Im selben Jahr wurde der originale (verstellbare) Zündverteiler gegen einen Automatischen getauscht. Mittlerweile wurde dieser modifiziert .

Im Winter 1994 überholte ich den Motor, da der Motor einen ziemlich hohen Ölverbrauch hatte (ca. 0,25 Ltr. auf 100 Kilometer). Viele Verbesserungen wurden durchgeführt, unter anderem wurden von Mercedes die Ventilschaftdichtungen eingebaut, die noch heute einwandfrei funktionieren.

Da mir im Sommer 1994 das Getriebe platzte, wurde kurzfristig ein Gebrauchtes gekauft. Ich gehe mal davon aus, dass ich im Alten zu viel Öl reingeschüttet hatte und dadurch die Entlüftung nicht mehr funktionierte.
Das gekaufte Getriebe markierte jedoch immer sein Revier, da die Messingbuchse des vierten Gangrades verschliessen war.
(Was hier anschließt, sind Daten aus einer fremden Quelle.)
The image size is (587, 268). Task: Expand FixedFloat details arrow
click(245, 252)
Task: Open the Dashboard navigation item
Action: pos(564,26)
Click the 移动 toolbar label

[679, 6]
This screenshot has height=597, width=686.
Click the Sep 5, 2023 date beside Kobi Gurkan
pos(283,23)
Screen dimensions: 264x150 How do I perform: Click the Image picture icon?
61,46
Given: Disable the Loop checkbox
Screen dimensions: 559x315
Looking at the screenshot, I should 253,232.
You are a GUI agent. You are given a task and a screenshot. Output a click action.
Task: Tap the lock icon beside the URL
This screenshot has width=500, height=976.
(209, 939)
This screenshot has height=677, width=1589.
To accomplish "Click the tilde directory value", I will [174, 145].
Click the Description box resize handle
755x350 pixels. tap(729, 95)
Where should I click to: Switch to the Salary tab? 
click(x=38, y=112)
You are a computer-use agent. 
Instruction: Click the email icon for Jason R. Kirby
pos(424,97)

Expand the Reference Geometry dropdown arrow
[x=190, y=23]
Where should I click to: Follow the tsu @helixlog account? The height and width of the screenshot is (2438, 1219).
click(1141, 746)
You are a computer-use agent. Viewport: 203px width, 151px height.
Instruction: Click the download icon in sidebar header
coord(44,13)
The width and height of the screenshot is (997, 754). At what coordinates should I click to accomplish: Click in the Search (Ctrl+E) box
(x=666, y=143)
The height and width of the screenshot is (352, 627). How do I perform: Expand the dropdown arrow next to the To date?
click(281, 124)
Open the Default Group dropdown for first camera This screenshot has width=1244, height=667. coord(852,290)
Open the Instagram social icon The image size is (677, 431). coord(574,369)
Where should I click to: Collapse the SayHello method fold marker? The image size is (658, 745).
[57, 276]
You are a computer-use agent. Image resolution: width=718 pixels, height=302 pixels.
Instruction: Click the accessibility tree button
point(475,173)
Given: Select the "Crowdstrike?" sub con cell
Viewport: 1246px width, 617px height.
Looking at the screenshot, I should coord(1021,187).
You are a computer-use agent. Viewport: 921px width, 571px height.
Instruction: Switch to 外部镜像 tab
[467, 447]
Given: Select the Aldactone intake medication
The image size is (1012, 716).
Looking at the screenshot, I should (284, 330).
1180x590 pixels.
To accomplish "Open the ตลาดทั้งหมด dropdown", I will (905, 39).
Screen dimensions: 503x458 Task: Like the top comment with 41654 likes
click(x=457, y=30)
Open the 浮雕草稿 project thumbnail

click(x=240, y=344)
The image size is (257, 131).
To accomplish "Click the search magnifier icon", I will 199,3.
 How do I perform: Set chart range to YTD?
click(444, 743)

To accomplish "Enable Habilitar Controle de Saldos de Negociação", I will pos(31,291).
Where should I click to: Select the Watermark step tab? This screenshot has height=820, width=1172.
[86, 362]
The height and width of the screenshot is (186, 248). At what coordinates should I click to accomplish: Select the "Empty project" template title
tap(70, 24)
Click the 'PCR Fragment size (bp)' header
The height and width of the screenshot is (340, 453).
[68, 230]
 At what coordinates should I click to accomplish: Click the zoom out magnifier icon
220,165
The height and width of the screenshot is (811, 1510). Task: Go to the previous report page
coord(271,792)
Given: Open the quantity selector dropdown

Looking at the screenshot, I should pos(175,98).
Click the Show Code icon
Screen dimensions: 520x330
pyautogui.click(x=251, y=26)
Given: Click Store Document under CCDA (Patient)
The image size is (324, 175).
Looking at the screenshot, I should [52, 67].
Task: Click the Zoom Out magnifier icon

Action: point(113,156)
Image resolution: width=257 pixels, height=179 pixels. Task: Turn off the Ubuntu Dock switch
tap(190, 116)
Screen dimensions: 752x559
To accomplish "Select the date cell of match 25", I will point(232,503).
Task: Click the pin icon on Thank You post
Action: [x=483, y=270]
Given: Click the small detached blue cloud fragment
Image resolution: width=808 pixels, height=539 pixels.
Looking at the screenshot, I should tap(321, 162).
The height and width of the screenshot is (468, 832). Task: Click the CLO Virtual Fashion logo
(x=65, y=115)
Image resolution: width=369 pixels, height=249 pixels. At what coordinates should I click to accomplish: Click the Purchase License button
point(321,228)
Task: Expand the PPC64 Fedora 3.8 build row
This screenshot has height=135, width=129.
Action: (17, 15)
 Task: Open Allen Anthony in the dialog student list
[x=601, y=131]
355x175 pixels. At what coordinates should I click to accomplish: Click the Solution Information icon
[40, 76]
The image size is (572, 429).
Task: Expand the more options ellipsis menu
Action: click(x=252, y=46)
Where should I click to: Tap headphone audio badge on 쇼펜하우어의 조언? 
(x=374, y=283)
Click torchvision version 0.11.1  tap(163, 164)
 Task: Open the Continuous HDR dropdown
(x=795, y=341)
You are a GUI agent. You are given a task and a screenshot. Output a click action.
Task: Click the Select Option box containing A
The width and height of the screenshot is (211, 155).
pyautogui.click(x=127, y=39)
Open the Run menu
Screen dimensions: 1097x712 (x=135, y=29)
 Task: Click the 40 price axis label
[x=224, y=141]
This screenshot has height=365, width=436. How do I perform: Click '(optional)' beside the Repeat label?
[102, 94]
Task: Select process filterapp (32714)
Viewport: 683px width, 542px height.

"Krauti" (Speedmosnster) gab mir damals eine Umbauanleitung, in der beschrieben wurde, wie die Messingbuchse des 4-Gangrades auf Evo-Lager umrüstet werden könnte. Diese Umbauanleitung wurde dann im Winter 1994/1995 umgesetzt.
Gleichzeitig wurde der Blechprimär gegen einen offenen 3 Zoll Belt Drive getauscht.

Durch die (vielen) Veränderungen wurde das Motorrad immer zuverlässiger, es ist auch zu mühselig hier alles einzelne aufzuzählen, da fast jeder an seinem Motorrad im Winter etwas verändert. Es wurden z. B. Chromteile aus Niro nachgebaut oder Alu wurde entchromt und poliert.

Auch wurden (aus meiner Sicht) andere Verbesserrungen umgesetzt, z. B. wurde der Super B Vergaser gegen einen CV Vergaser getauscht. Die Hydraulische Trommelbremse wurde gegen eine Scheibenbremse (Bremssattel Suzuki) ersetzt.

Ich war auch einmal der Meinung war, dass sie "fertig" ist und sie verkaufen müsste. Für das Geld wollte ich ein neues Projekt anschaffen. Aber das war ein dummer Gedanke, den ich niemals umsetzen werde. Denn jetzt weiß ich, was ich habe.

2009 wurde ich vom Bobber-Style überzeugt. Nach einer notwendigen Motorrevision (Kolbenbolzensicherung hatte sich gelöst), wurde die lange Gabel und der Heckfender gegen OEM-Teile ausgetauscht. Auch die Farbe änderte sich noch einmal.